## Available data

···

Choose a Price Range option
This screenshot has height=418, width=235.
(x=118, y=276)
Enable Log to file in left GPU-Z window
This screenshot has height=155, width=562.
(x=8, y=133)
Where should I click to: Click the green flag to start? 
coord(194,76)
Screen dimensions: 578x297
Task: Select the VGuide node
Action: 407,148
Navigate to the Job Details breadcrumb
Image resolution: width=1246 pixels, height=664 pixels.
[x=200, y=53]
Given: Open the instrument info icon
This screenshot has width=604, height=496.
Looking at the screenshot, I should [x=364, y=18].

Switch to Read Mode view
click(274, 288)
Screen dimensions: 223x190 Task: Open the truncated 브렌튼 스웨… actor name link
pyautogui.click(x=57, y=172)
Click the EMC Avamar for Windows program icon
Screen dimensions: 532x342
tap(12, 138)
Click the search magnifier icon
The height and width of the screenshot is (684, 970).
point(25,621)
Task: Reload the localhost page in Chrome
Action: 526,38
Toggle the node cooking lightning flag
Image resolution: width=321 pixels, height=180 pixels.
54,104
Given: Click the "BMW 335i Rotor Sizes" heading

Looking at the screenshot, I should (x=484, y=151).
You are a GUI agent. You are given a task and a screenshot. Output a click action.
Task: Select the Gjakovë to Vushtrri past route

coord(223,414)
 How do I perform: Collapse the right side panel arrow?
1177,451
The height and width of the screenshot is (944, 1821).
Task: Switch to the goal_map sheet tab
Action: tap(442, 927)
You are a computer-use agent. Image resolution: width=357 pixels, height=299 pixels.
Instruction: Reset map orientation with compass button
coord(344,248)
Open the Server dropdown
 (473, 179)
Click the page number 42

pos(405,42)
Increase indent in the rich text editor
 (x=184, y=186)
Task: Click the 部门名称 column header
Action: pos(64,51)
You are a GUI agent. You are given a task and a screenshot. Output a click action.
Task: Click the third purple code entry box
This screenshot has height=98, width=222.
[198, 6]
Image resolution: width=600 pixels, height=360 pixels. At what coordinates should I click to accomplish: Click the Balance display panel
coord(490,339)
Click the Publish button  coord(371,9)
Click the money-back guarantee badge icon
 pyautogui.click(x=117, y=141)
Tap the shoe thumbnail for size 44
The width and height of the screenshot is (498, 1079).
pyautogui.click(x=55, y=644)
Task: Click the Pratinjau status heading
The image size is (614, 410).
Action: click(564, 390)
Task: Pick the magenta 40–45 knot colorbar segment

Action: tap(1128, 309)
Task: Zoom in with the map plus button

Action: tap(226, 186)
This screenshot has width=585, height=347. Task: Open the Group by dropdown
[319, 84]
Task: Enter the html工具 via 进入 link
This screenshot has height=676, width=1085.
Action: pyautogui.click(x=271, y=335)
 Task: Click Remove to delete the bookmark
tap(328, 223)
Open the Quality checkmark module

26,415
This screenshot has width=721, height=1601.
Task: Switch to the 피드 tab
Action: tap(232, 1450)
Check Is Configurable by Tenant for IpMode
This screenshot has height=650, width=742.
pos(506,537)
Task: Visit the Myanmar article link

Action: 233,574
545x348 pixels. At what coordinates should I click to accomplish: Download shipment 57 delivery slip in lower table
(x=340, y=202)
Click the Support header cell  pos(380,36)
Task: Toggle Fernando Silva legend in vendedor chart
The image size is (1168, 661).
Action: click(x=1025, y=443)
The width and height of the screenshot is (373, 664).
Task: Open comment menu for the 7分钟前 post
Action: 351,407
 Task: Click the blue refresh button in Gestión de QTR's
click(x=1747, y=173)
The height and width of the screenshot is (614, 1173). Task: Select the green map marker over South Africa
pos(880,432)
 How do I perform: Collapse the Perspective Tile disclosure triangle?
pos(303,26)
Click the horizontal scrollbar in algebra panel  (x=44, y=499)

···

## Problem to solve
Look through the records above and report how many lines hold the word "Toggle", giving only the number.

## Exercise output
2